- **RECORD EXTRACTS**:
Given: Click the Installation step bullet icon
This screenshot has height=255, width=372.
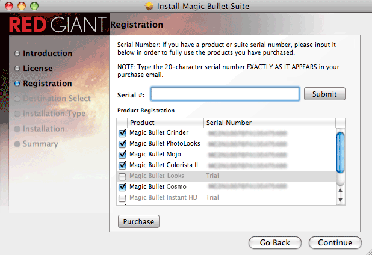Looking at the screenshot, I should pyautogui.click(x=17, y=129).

--

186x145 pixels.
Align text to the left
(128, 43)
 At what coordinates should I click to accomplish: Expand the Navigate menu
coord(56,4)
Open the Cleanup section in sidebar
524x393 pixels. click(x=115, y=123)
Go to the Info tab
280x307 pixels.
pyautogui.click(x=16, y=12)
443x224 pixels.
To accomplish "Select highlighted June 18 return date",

- **SET EXERCISE**: Put the data from the line with "Given: Click the" to the line with "Looking at the" into a numbered list. Skip any blank lines and leave the pictures out.

- **FINAL ANSWER**:
1. Given: Click the Installation step bullet icon
2. This screenshot has height=255, width=372.
3. Looking at the screenshot, I should pyautogui.click(x=17, y=129).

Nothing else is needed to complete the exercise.